(Element and text position data)
▬▬▬▬▬▬▬▬▬▬

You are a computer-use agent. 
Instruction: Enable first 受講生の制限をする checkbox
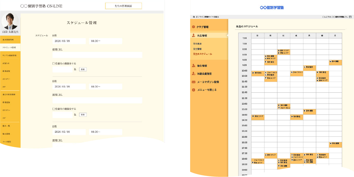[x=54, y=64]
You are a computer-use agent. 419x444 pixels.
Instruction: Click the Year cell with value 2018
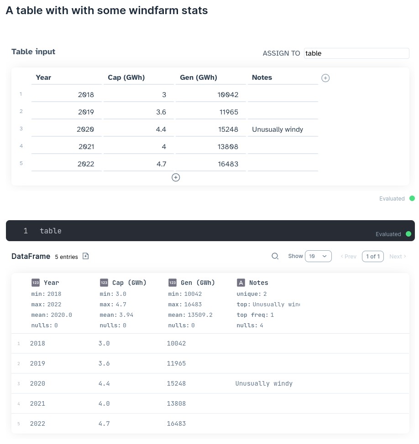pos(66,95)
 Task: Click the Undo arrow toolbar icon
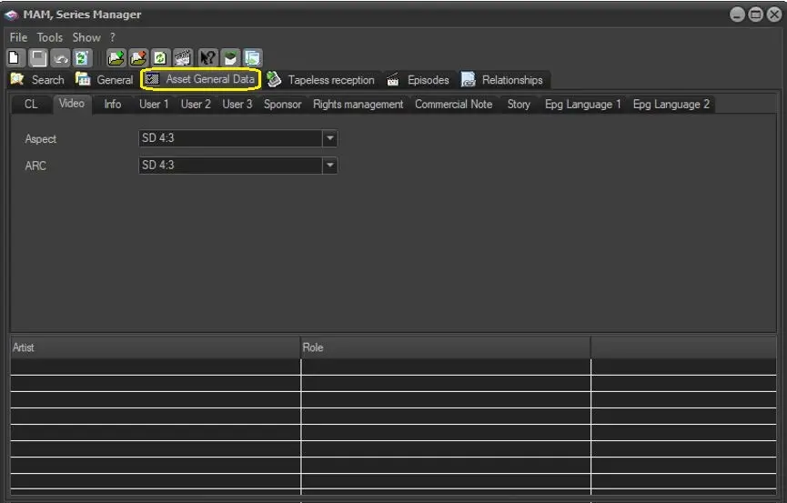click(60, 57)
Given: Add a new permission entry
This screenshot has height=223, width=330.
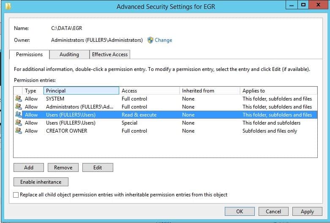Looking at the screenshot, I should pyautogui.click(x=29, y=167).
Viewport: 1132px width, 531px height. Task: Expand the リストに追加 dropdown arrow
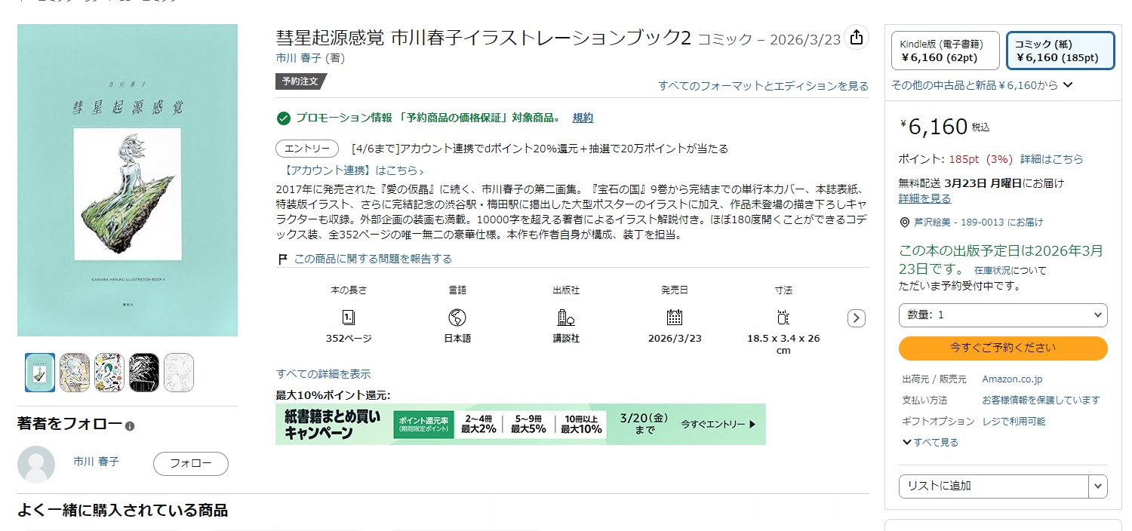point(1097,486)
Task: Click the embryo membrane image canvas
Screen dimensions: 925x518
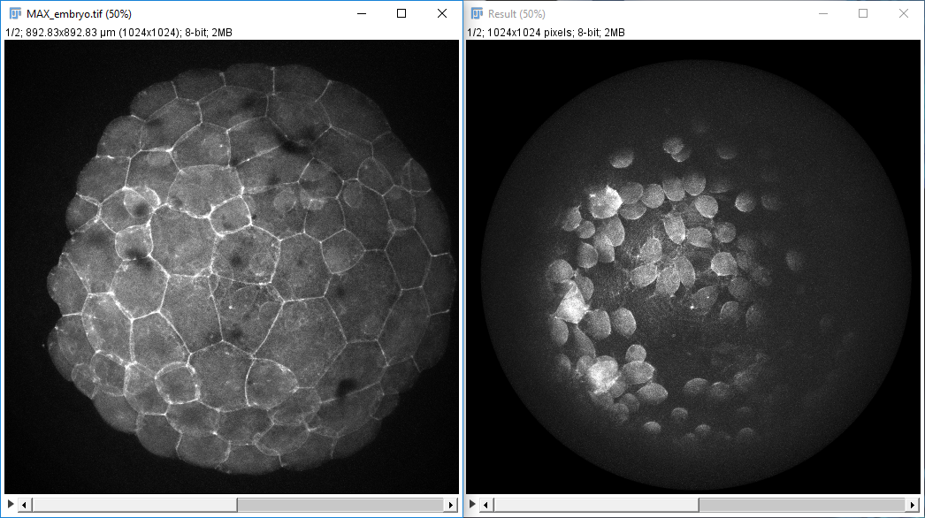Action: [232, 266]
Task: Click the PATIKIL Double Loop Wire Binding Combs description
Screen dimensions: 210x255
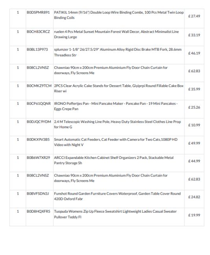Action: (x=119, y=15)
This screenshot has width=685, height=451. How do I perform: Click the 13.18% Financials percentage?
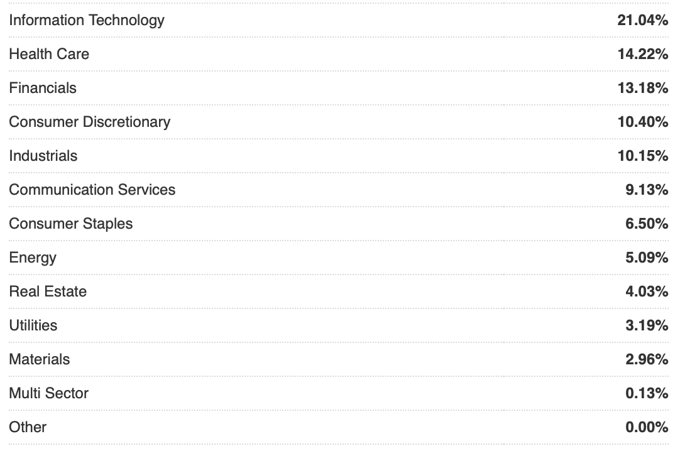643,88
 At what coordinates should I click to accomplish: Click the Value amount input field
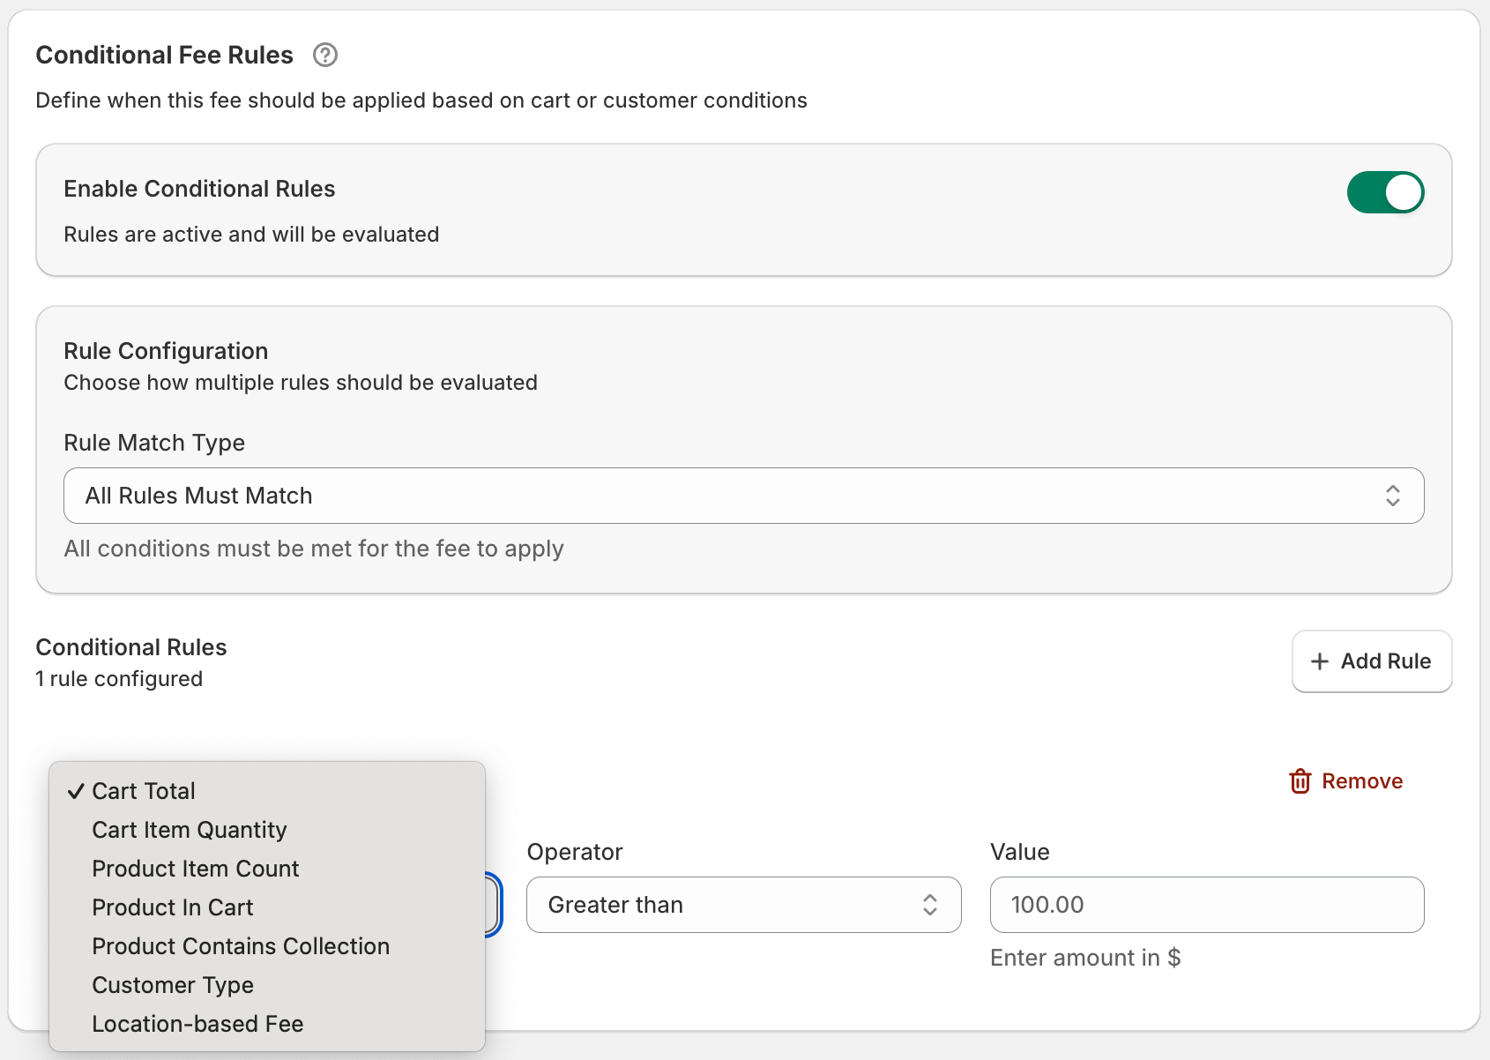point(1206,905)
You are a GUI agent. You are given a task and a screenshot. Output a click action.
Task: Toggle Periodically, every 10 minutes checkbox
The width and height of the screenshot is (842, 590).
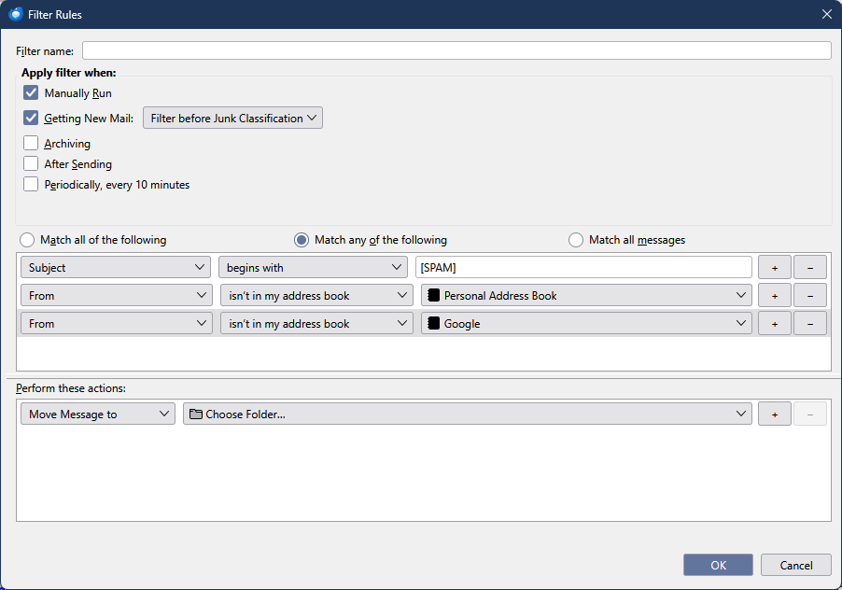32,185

▬▬▬▬▬▬▬▬▬▬

Exercise goal:
Retype every line of the records above word for word, keeping the picture markers out of your copy.

Written response:
You are a computer-use agent. 
Instruction: Enable first 受講生の制限をする checkbox
[x=54, y=64]
You are a computer-use agent. 419x444 pixels.
Instruction: Click the Year cell with value 2018
pos(66,95)
 Task: Click the Undo arrow toolbar icon
click(60, 57)
Given: Add a new permission entry
This screenshot has height=223, width=330.
Looking at the screenshot, I should pyautogui.click(x=29, y=167).
Viewport: 1132px width, 531px height. Task: Expand the リストに追加 dropdown arrow
point(1097,486)
Task: Click the embryo membrane image canvas
Screen dimensions: 925x518
Action: [232, 266]
Task: Click the PATIKIL Double Loop Wire Binding Combs description
Screen dimensions: 210x255
Action: (x=119, y=15)
This screenshot has width=685, height=451. How do I perform: Click the 13.18% Financials percentage?
643,88
 At what coordinates should I click to accomplish: Click the Value amount input field
point(1206,905)
You are a GUI agent. You are given a task and a screenshot. Output a click action.
Task: Toggle Periodically, every 10 minutes checkbox
The width and height of the screenshot is (842, 590).
32,185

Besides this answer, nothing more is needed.